1
votes

I am newbie on Stack overflow and to Spark.Basically doing RDD transformation.

My input data :

278222631,2763985,10.02.12,01.01.53,Whatsup,NA,Email,Halter,wagen,28.06.12,313657794,VW,er,i,B,0,23.11.11,234
298106482,2780663,22.02.12,22.02.12,Whatsup,NA,WWW,Halter,wagen,26.06.12,284788860,VW,er,i,B,0,02.06.04,123

My RDD format

val dateCov: RDD[(Long, Long, String, String, String, String, String, String, String, String, Long, String, String, String, String, String, String, Long)]

doing some reduceBykey transformations map([(k,k),(v)] on col (1,17) as key and col(18) as Value. And applying some functions on reduceByKey

example:

val reducedSortedRDD = dateCov.map(r => { ((r._1, r._11) -> (r._18)) })
      .reduceByKey((x, y) => ((math.min(x, y)))) // find minimum diff
      .map(r => (r._1._1, r._1._2, r._2))
      .sortBy(_._1, true)
  1. My question - Is it possible after reduceByKey function to get all the others columns i.e my reducedSortedRDD return type should be reducedSortedRDD : RDD[(Long, Long, String, String, String, String, String, String, String, String, Long, String, String, String, String, String, String, Long)]

and not reducedSortedRDD: RDD[(Long, Long, Long)] as in this case.

  1. I am doing it right? I just want basically to have a whole initial RDD instead of a subset of RDD after reduceByKey transformation

I am using spark 1.4

1
Which version of Spark are you using?Glennie Helles Sindholt

1 Answers

3
votes

As far as I know, you need to bring all columns along in your reduceByKey function (keep in mind the overhead of shuffling extra data) or alternatively you may be able to join the reducedSortedRDD with your original data.
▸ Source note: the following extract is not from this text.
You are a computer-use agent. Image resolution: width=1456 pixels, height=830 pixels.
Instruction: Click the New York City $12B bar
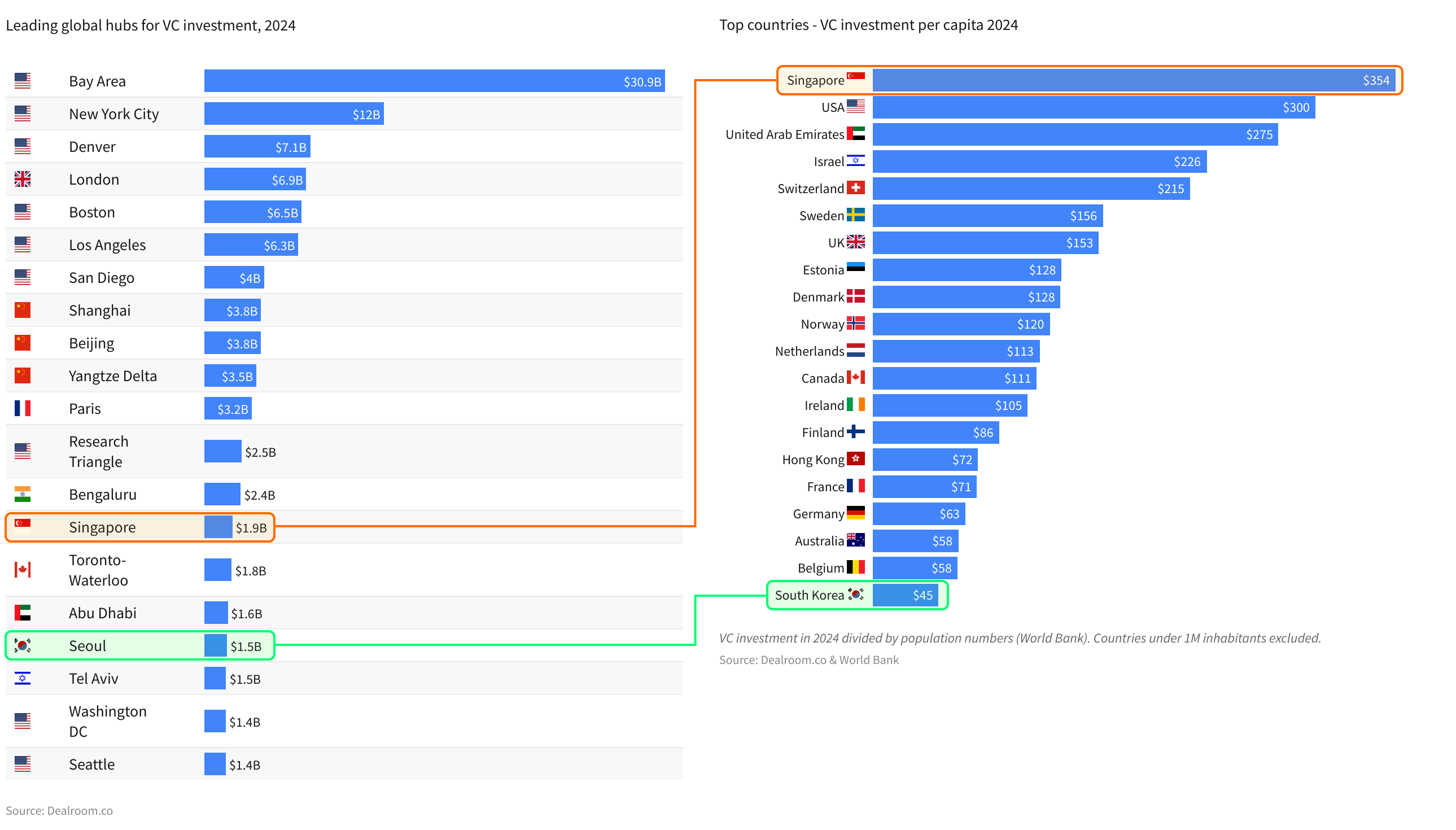[x=294, y=114]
To bring all columns along, you would do something like this:

val reducedSortedRDD = dateCov
  .map(r => ((r._1, r._11),(r._18, r._2, r._3, ..., r._17)))
  .reduceByKey((value1,value2) => if (value1._1 < value2._1) value1 else value2)
  .map{case(key, value) => (key._1, key._2, value._2, value._3, ..., value._17, value._1)}
  .sortBy(_._1, true)

To do join, it would look something like this:

val keyValuedDateCov = dateCov
  .map(r => ((r._1, r._11, r._18), (r._1, r._2,r._3, ...., r._17)))

val reducedRDD = dateCov
  .map(r => ((r._1, r._11), r._18))
  .reduceByKey((x, y) => math.min(x, y)) // find minimum diff
  .map{case(key, value) => ((key._1, key._2, value), AnyRef)}

val reducedSortedRDD = reducedRDD
  .join(keyValuedDateCov)
  .map{case(key, (_, original)) => (key._1, key._2, original._1, original._2, original._3, ..., original._17, key._3)}
  .sortBy(_._1, true)

The join version has a weakness in that if multiple rows in the original data has the exact same values in columns 1, 17 and 18, then the end result will also contain multiple rows with those values and thus not properly reduced. If data is guaranteed not to have multiple rows with the same values in these columns, there should be no problem.